I believe Berkeley students’ response to Coulter was misguided; however, the choice to showcase privileged students at selective colleges as examples of sneering liberal elites does a disservice to the majority of students, who are bearing the brunt of Republican-dominated state legislatures gutting higher education funding.

As with so many problems, this polarization and sensationalized coverage hits students of color and poor students the hardest. The fact is, though liberal intolerance makes a sexy story, campuses are still immensely exclusionary. Racial bias incidents on campuses— including the one where I teach— disrupt learning. White faculty hold a disproportionate number of senior faculty positions. Students of color report experiencing out-sized pressure to prove themselves, racial profiling, and alienation from a curriculum that largely ignores them.

Many aren’t getting the benefits for which they/re leveraging their future. Although more young people than ever start college, only about half will finish within six years, and many public and private colleges are failing to serve most of their students.

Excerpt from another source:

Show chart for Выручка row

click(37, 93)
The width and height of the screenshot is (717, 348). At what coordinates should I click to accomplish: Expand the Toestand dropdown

The fortunate half who complete their degree face racial disparities in opportunity and wealth. In fact, a recent report showed that “Black families whose head earned a college degree have only 2/3 of the wealth of white families headed by a high school dropout.”

When we characterize schools as places for elite snowflakes to shelter themselves from the real world, we neglect real threats to real students- inequality; barriers to completion; financial hardship.

Even violence.

This week, a Trump Administration official tasked with overseeing campus sexual assault policy grossly mischaracterized the problem, raising alarm that she would abandon efforts to prevent assaults and support survivors. This is what happens when you repaint college as a battleground between liberals and conservatives; between sensitive feminists and wrongly vilified white guys. Keeping students safe isn’t easy or simple; but it shouldn’t be ideological.

As long as college— like Planned Parenthood, NASCAR, guns, and Hollywood— serves as a symbol of “the other side,” students will pay the price. And that is bad for the way things are going in this country.